▶ **WORK TO COMPLETE**
Below are some records. Write out the line that contains "You are a GUI" and all lines after it, exactly, but not the pictures.

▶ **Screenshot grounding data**
____
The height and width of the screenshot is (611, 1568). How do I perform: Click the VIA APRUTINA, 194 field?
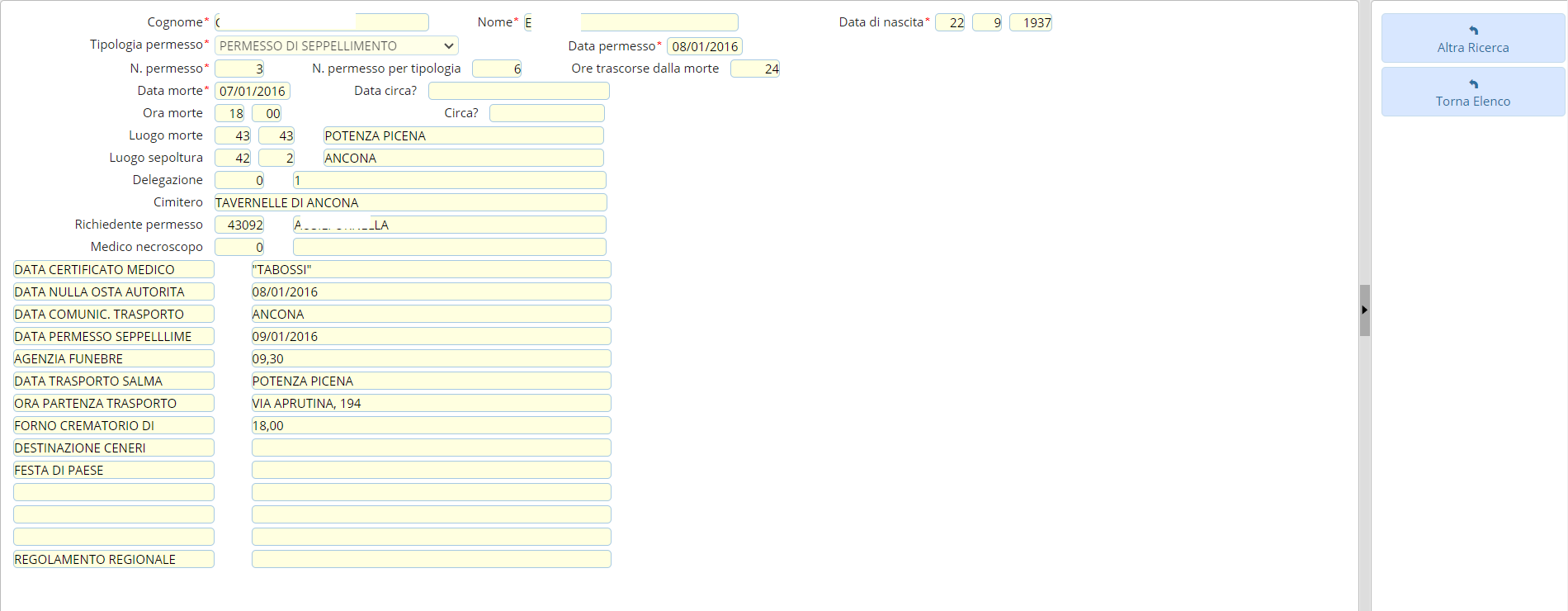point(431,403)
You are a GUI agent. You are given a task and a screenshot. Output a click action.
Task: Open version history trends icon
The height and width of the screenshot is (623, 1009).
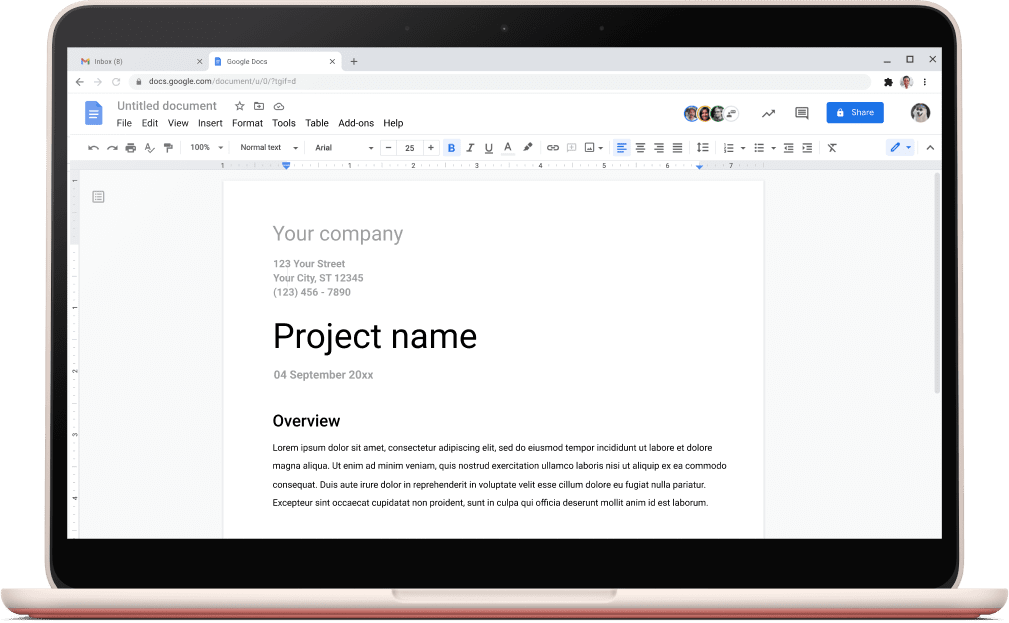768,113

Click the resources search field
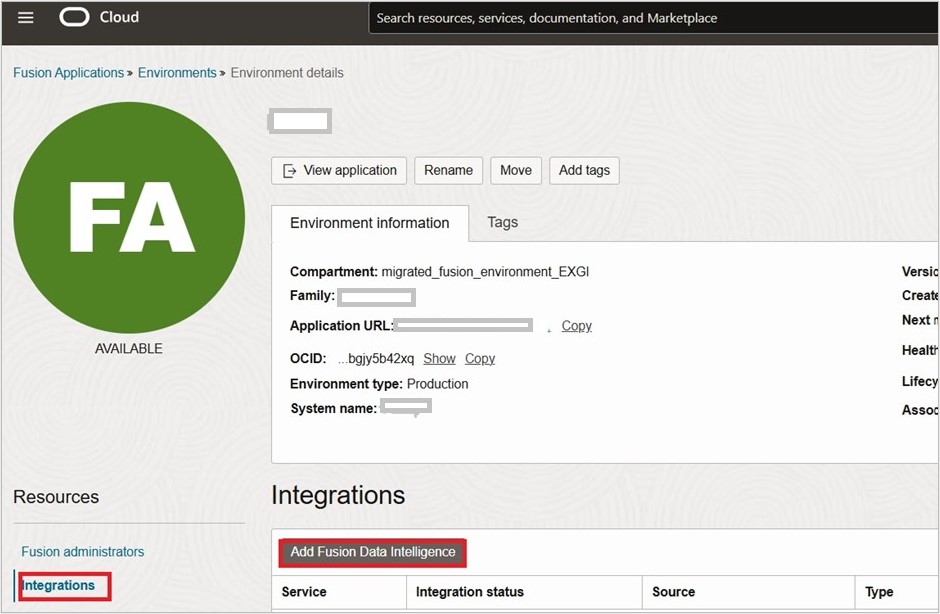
____
▶ **RESULT FOR THIS TASK**
You are a GUI agent. You are given a task and a screenshot. Output a click action.
Task: Open version history trends icon
The height and width of the screenshot is (623, 1009).
768,113

Click the resources search field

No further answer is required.